According to the recent IPCC Special Report, we have 10 years to halve global greenhouse gas emissions and avoid global warming above 1.5°C, which would cause unknown havoc and destruction. It’s the most fundamental challenge of innovation we humans have ever faced.

Green technology and climate tech encompass a broad set of sectors that tackle the challenge of achieving this reinvention of the global economy and is collectively motivated by reaching net-zero emissions before 2050. But the reality is that every industry needs to radically decarbonise in just over two business cycles.


The built environment is lagging worryingly behind other more agile industries. It drastically needs to change - with buildings and construction responsible for 39% of global greenhouse gas emissions. According to a report by the Association for Consultancy and Engineering (ACE) and the Environmental Industries Commission (EIC), most parts of construction are unprepared for net-zero.

Why is the built environment lagging? 

The report, ‘Are we ready? Delivering net zero in the built environment,’ polled more than 130 net-zero and sustainability experts who work across different areas of the built environment.


The findings show few businesses rate highly with the common challenges of meeting net-zero targets. The problem is built-in; client business models are incompatible with net-zero pathways and the challenges of clashing and changing layers of regulation.


The report argues that the industry needs a new, holistic approach that marries policy changes to new ways of delivering projects.

However, we will not succeed in creating these solutions if we don’t adjust our finance and investment logic and re-evaluate how we manage risk in the built environment.

Not that long ago capital had a long term mission. When banks were still family businesses, wealth was created with a long-term vision for future generations. This changed when banks started to be listed on the stock exchange. Since then most investment decisions are guided by the short-term logic of the stock markets.

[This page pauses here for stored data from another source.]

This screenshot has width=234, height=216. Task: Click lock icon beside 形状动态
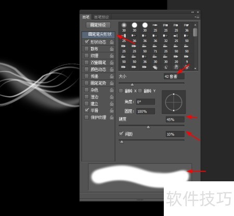click(112, 42)
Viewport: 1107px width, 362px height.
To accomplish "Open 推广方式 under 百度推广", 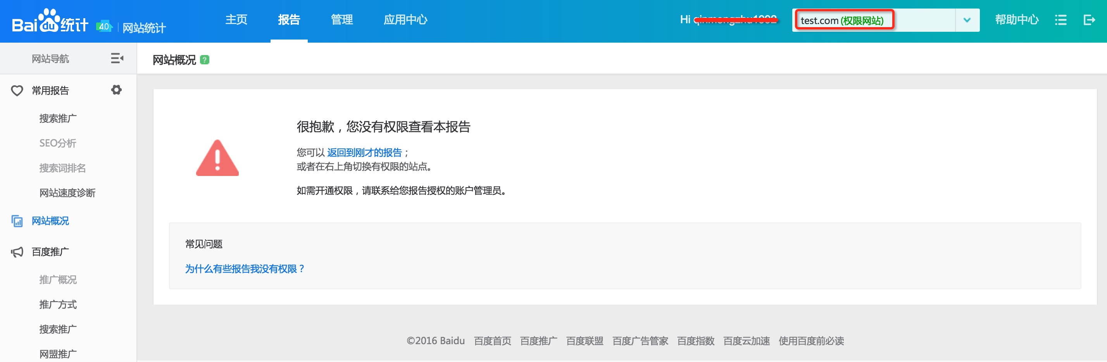I will [x=58, y=305].

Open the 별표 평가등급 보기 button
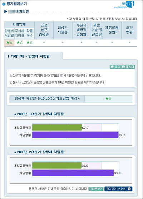122,67
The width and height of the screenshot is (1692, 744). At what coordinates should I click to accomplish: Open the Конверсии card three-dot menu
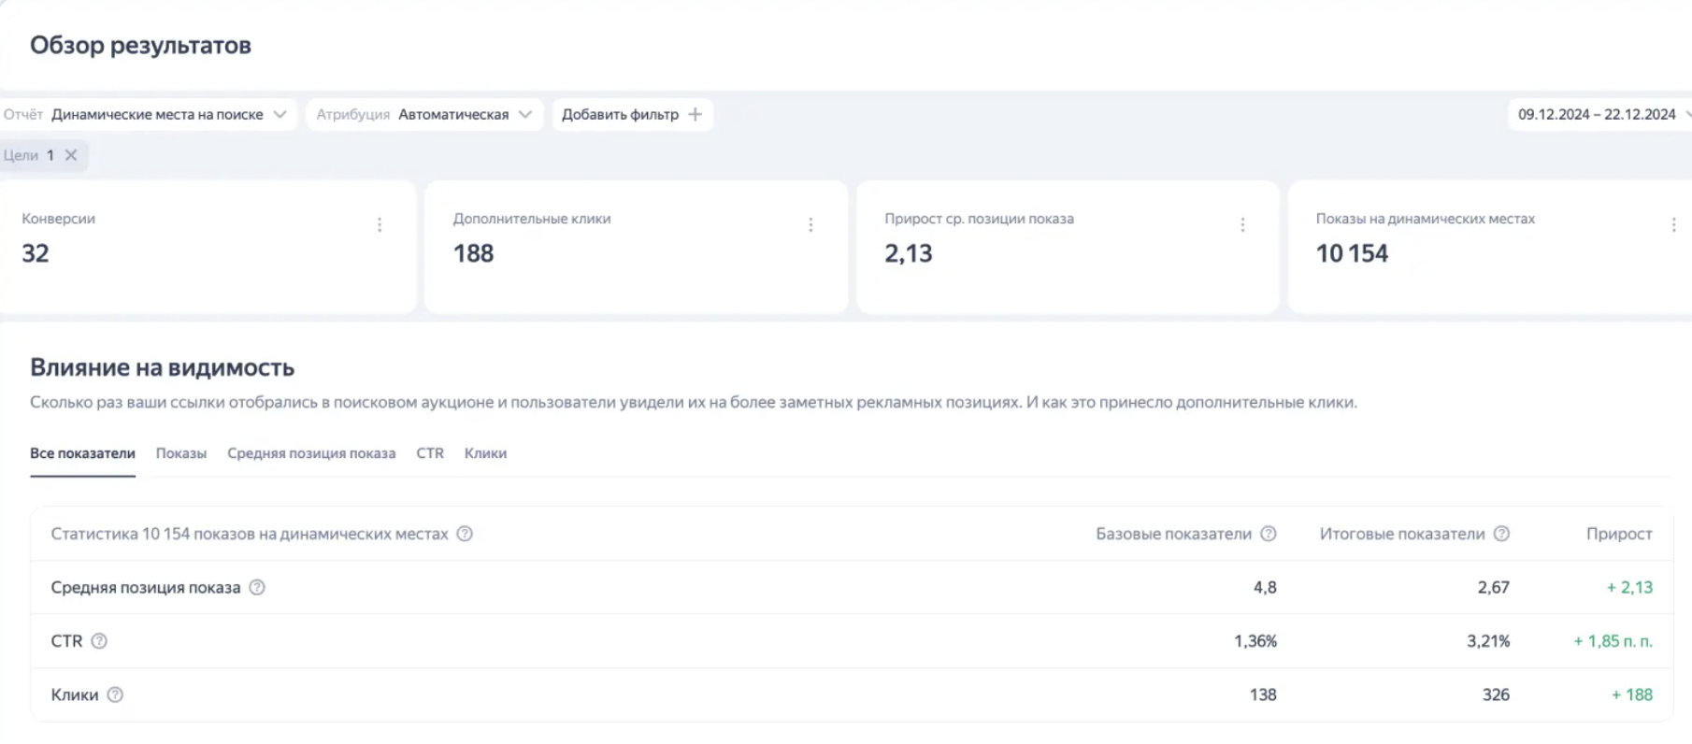pos(380,225)
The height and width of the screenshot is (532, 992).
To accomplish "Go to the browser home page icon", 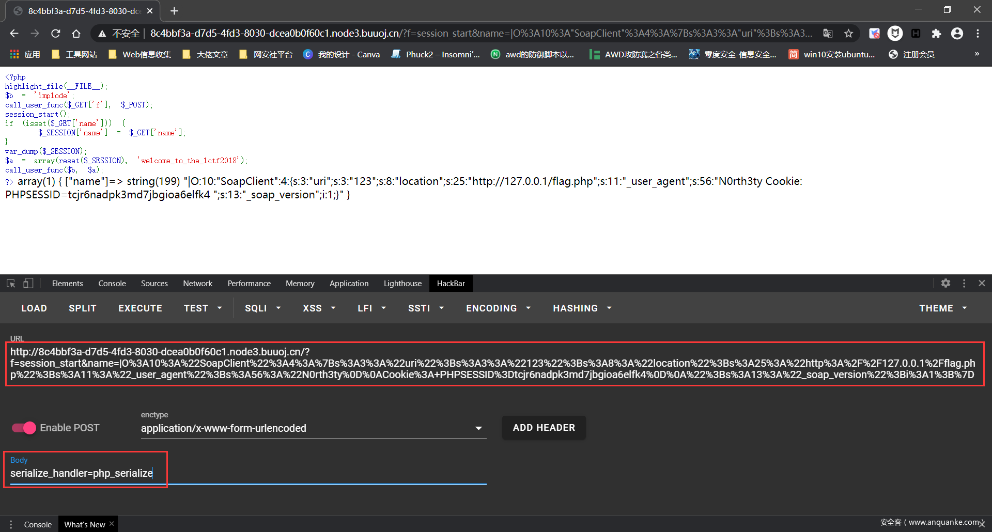I will coord(76,34).
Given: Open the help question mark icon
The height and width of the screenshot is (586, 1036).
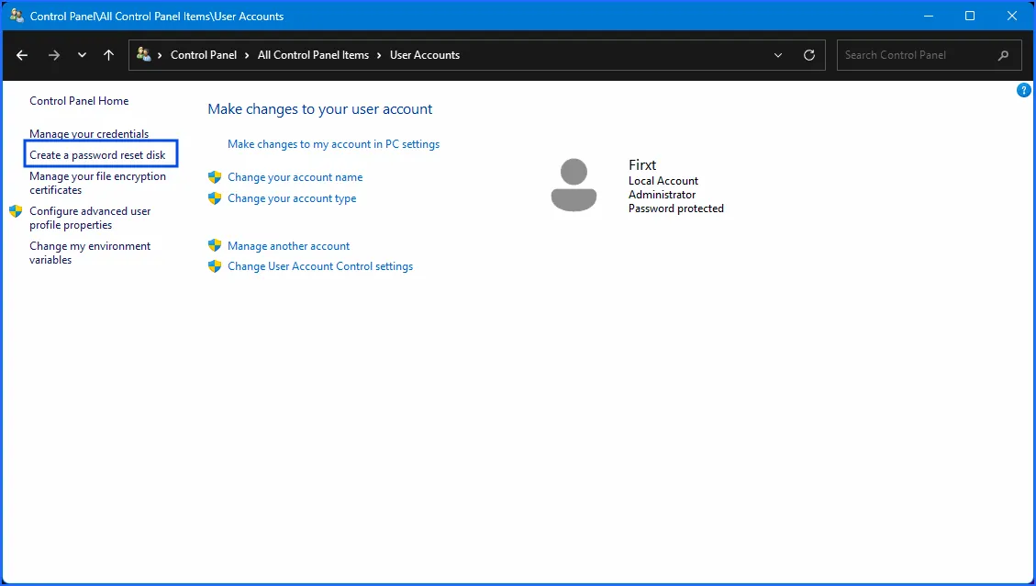Looking at the screenshot, I should click(1024, 90).
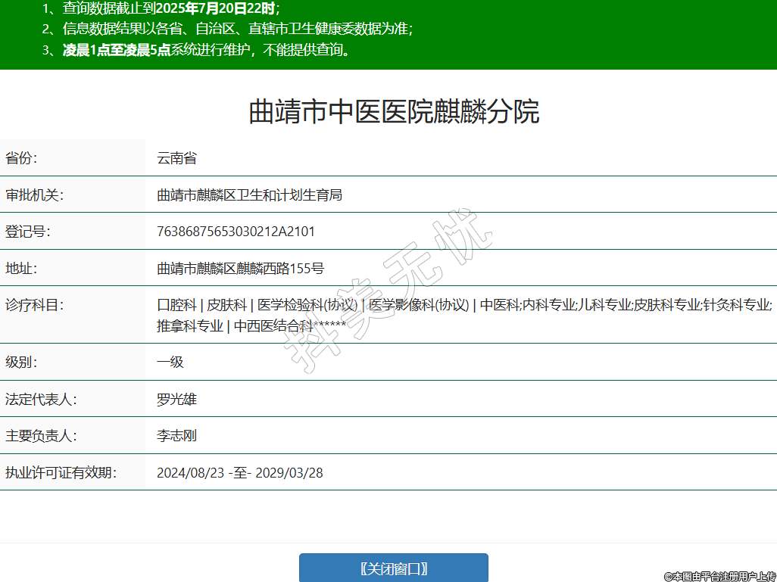
Task: Click the registration number 76386875653030212A2101
Action: tap(236, 231)
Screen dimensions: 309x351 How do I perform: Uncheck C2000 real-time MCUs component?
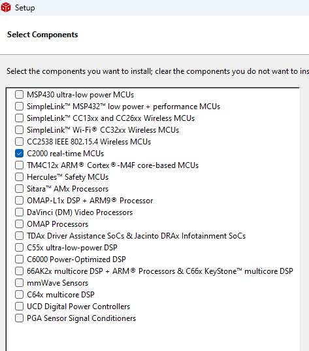pos(19,154)
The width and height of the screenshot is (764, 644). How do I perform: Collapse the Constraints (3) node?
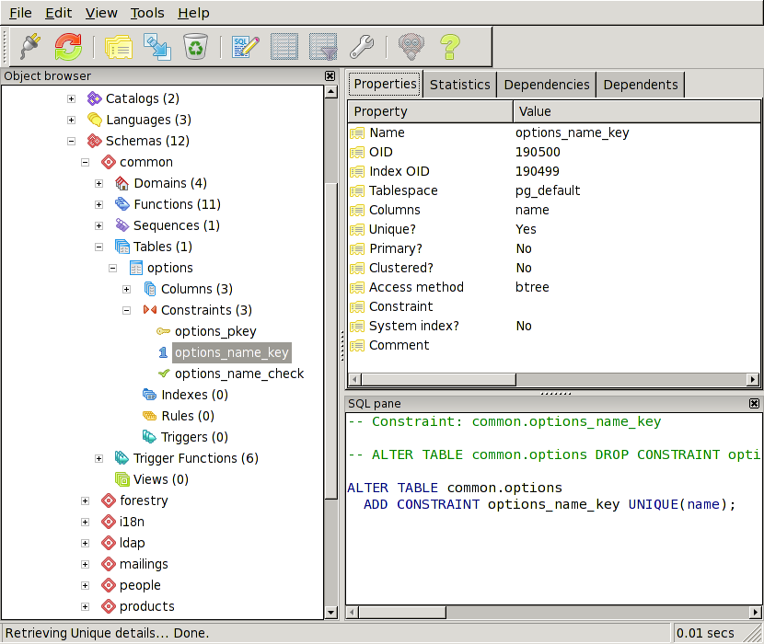click(x=127, y=310)
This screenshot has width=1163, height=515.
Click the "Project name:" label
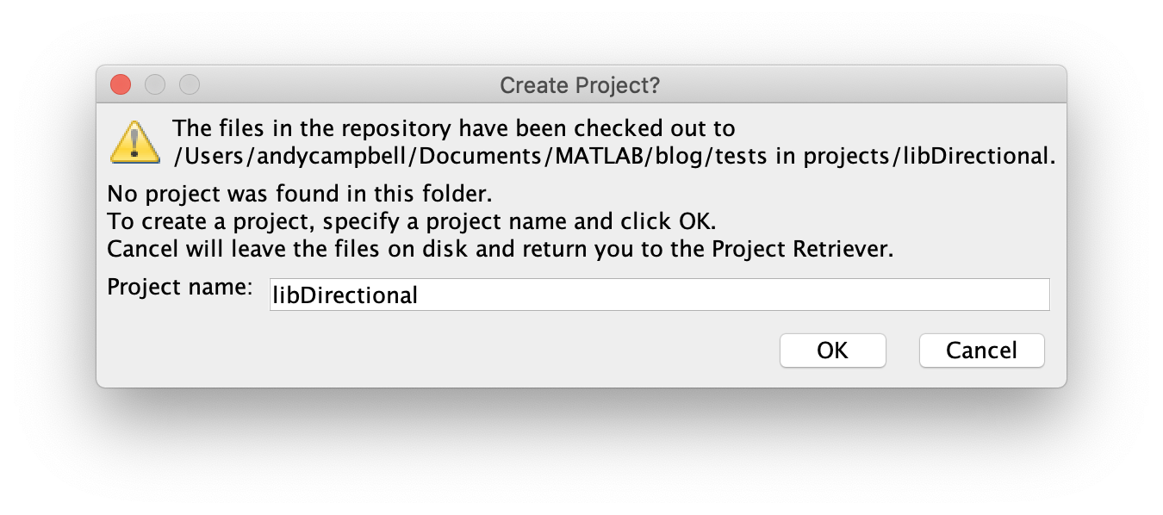click(179, 287)
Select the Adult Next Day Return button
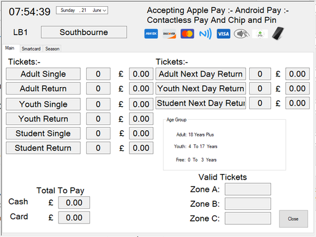The width and height of the screenshot is (316, 237). tap(201, 74)
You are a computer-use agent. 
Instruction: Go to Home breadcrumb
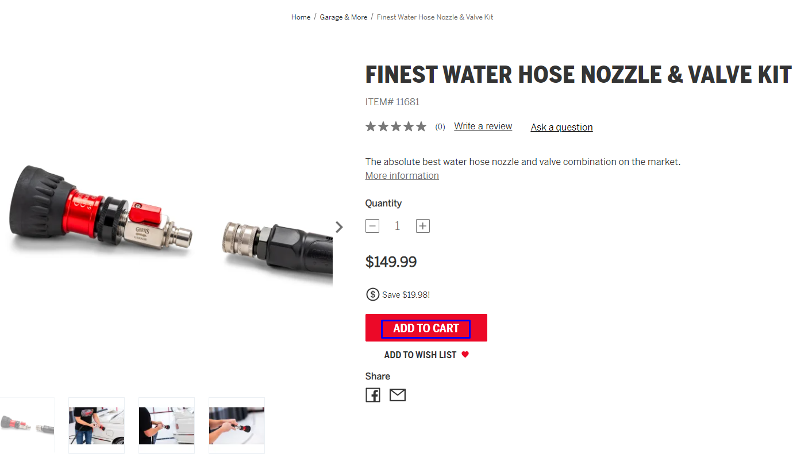pyautogui.click(x=301, y=17)
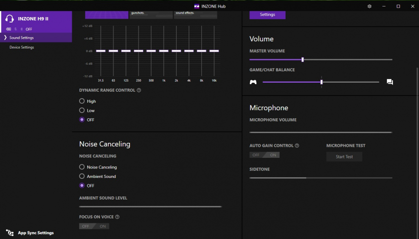Click the chat bubble icon
The image size is (419, 239).
[x=389, y=82]
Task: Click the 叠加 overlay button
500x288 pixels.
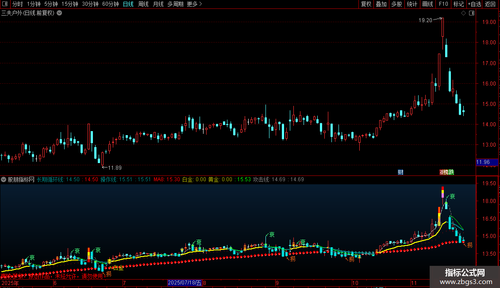Action: pyautogui.click(x=381, y=4)
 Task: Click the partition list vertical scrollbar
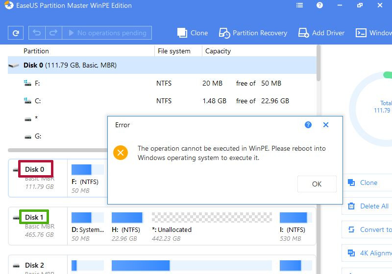[x=319, y=64]
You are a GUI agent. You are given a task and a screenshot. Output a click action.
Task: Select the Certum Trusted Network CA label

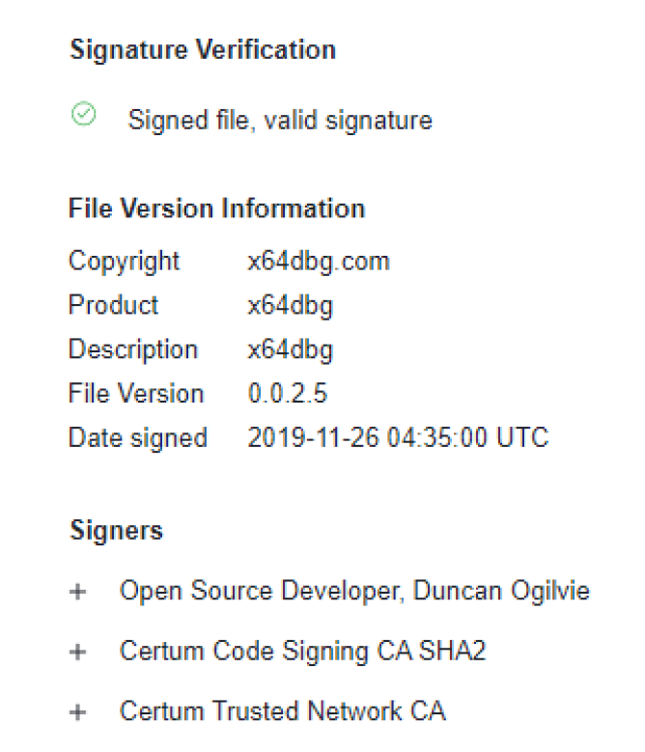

In the real estate world, this has led to a 5-6 year investment logic in which everything is focused on the competition of construction - once the building is built we slap a certification on and realise our profit (sell, rent, flip the asset). Currently, building carbon neutral is expensive and sustainability is a luxury - the only way to change this is to redefine our current CapEx/OpEx logic in real-estate development. 


Innovation is on the horizon 


Both buildings, the materials they are made from and our investment models need to change to adjust their carbon footprint. Small scale efficiencies like improvements in heating, lighting or appliances will play a role. However, given the breadth of the built environment’s impact, bigger solutions will also be needed: building-level electricity and thermal storage, new construction methods and circular approaches to investment and risk-management. 


Despite the challenges, a report from PwC, ‘The State of Climate Tech 2020,’ outlined key trends supporting innovation and investment in green technologies. 


New and cheaper technologies: technology advances and infrastructure investment have shifted the cost curve down, and powerful new technologies – like AI, cloud, blockchain, and advanced sensors – are not only enabling solutions to be optimised and scaled but are offering entirely new business models.


Greater consumer demand: sustainability is the new disruptor for the consumer goods segment, with consumers demanding more from brands and sustainable products starting to demonstrate higher growth rates than their non-sustainable rivals. A new class of ‘climate tech unicorns’ such as Tesla, Nest, Oatly and Impossible Foods have also emerged showcasing the viability of disruptive approaches in the consumer market that also deliver on sustainability. In the built environment, there is a similar demand and a 'green' angle has become a sought after edge. However, this demand has also lead to designs becoming green-washed to win projects or to attract press coverage.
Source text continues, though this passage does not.